Abgeschlagen auf dem vierten Platz folgte das Thema soziale Gerechtigkeit mit vier Fragen. Dass das Thema im Wahlkampf kaum eine Rolle spielt, liegt also auch an dem, was Bülow ironisch als »Spitzenjournalismus« bezeichnet. Themen wie Bildung, Klimawandel und Rüstung sowie Gesundheit und Pflege kamen überhaupt nicht vor, empört sich der SPD-Medienkritiker.

Bülow hat bereits in der Vergangenheit empirisch auf diese thematische Schieflage im deutschen Talkshow-Journalismus hingewiesen. In einer Zählung ermittelte der Politiker die Themen aller 204 bedeutenden deutschen Talkshow-Sendungen zwischen Oktober 2015 und März 2017. Das Ergebnis: Eine erdrückende Dominanz des Themas »Flüchtlinge« und »Terror« mit 52 bzw. 22 Sendungen. Armut und Ungleichheit wurden nur sechs Mal zum Thema gemacht.

Was das Fernsehduell am Sonntag angeht, ist der Dortmunder Abgeordnete nicht allein mit seiner Kritik. Unter dem Hashtag #fragendiefehlen machten Sonntagnacht Twitter-Nutzer ihrem Unmut über die Themenwahl durch die vier Moderatoren Luft. Unter den per Hashtag verbreiteten Fragen wollten Nutzer etwa wissen: »Frau Merkel, werden Sie in der nächsten Legislaturperiode endlich das Ende der Kohle einleiten?« oder »Herr Schulz, war die Agenda 2010 eine gute Idee?«

Immerhin 15.000 Unterschriften hat eine Petition auf change.org am Dienstagmorgen »Für ein zweites TV-Duell mit relevanten Themen, die Menschen wirklich betreffen« gesammelt.

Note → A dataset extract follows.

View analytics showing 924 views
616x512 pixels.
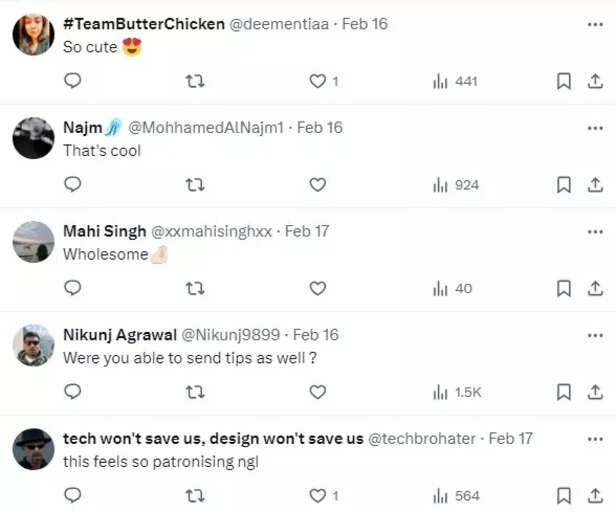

Deren Initiator Bastian Kenn schreibt auf der Plattform, die Sendung habe ihn »sehr enttäuscht«. Ihm reichten »fünf Minuten Gespräch zu sozialer Gerechtigkeit und Innenpolitik nicht«. Auch Moderator Peter Kloeppel konnte sich am Sonntagabend eine kritische Bemerkung bei der Abmoderation des »Fernsehduells« zwischen Angela Merkel und Martin Schulz nicht verkneifen: »Wir hätten nächste Woche noch Zeit für ein zweites Duell.« Doch das wird es nicht geben, hat Angela Merkel bereits klargemacht.